Monday, August 28, 2017

Sinus rhythm with a new wide complex QRS

This is another case written by Pendell Meyers, a G2 at Stony Brook.  As I mentioned before, Pendell will be helping to edit and write the blog.

Case

A middle aged female with type 2 diabetes presented to her endocrinologist for a regularly scheduled follow up appointment for diabetes management. Her history included ischemic cardiomyopathy (CM) with placement of an AICD, CAD s/p CABG, and recent elective LAD stent complicated by ischemic colitis requiring hemicolectomy and colostomy.

During the appointment she complained of several days of off and on dizziness and bilateral leg weakness, and she also told the endocrinologist that she felt as though "life is not worth living anymore" due to multiple concurrent psychosocial stressors as well as her medical issues. Her endocrinologist sent her immediately to the ED for psychiatric evaluation. On the way to the ED she experienced several episodes of left sided chest and abdominal pain described as brief stabbing pains.

On initial exam in the ED she complained of sharp intermittent chest and abdominal pains, increased weakness from baseline, and continued anxiety and tearfulness concerning her overall quality of life given her recent illnesses.

Here is her initial ECG:
What is your interpretation?












There is sinus rhythm at approximately 75 bpm with prolonged PR interval. The QRS complex is wide, approximately 160ms. There are ST deviations which appear appropriate and proportional to the abnormal QRS.

To some long-time readers, the diagnosis will be obvious. I will delay giving away the diagnosis to give learners the best opportunity for reasoning it out.

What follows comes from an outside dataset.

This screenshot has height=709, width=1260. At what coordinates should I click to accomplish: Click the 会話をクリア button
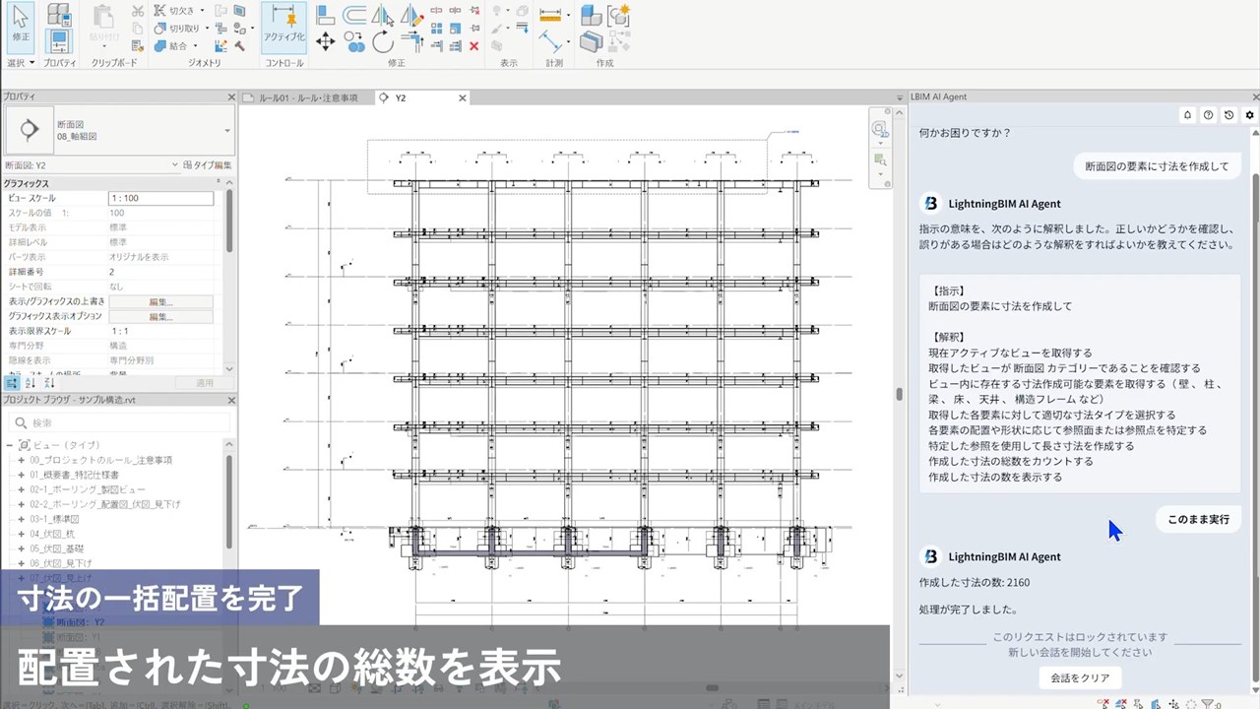1079,677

How to Evaluate a Wide Complex QRS:

When one encounters a wide complex QRS, there should be both an immediate, type 1 thinking, instant-recognition version of evaluation, as well as a more deliberate, logical, double-checking version:

Type 1:
An experienced electrocardiogapher looking at a wide complex may immediately sort it into the most common categories that have earned instant recognition status: LBBB morphology, RBBB morphology (+/- LAFB or LPFB), ventricular paced rhythm (based on pacer spikes and appropriately wide QRS immediately following), or something that doesn't easily fit into any of those categories.

Type 2:
In order to provide a logical approach to the wide QRS that doesn't fit into an obvious category, we must know how a QRS complex becomes wide. A wide QRS complex can only be created by a limited number of ways:

1) Ventricular Origin: The action potential originated in the ventricles, outside of the proximal intrinsic conduction system, or (in the case of WPW) reached the ventricles without using the conduction system:
Examples: Ventricular paced rhythm, ventricular tachycardia, WPW, AIVR, fascicular VTs

2) Supraventricular Origin with Conduction Abnormality: The action potential originated above the ventricles, entered the conduction system correctly, then at least one of the following must have happened:

        2a) Abnormal conduction system: Normal speed of conduction, but structural blockade somewhere within the conduction system
Examples: LBBB, RBBB, nonspecific intraventricular conduction delay, cardiomyopathy

        2b) Abnormal conduction speed: Normal conduction system, but slowed speed of conduction
Examples: Hyperkalemia, Na channel blockade (medication, toxin), severe acidosis

Every wide complex QRS must be a combination of the above causes.








Let's apply this method to our current ECG:

The QRS morphology in some leads (V2-V4) could be mistaken at first glance for LBBB, however the lateral leads in LBBB should show a predominant or mostly monomorphic R wave, which is not the case here, therefore this is not LBBB. There are no pacer spikes. It is something that doesn't fit into a prescribed category.

P-waves before each QRS complex suggest (but do not prove) that the origin of the QRS complex is supraventricular. It does not satisfy the criteria or morphology of RBBB or LBBB, therefore we are left with Non specific intraventricular conduction delay (IVCD) or abnormal conduction speed.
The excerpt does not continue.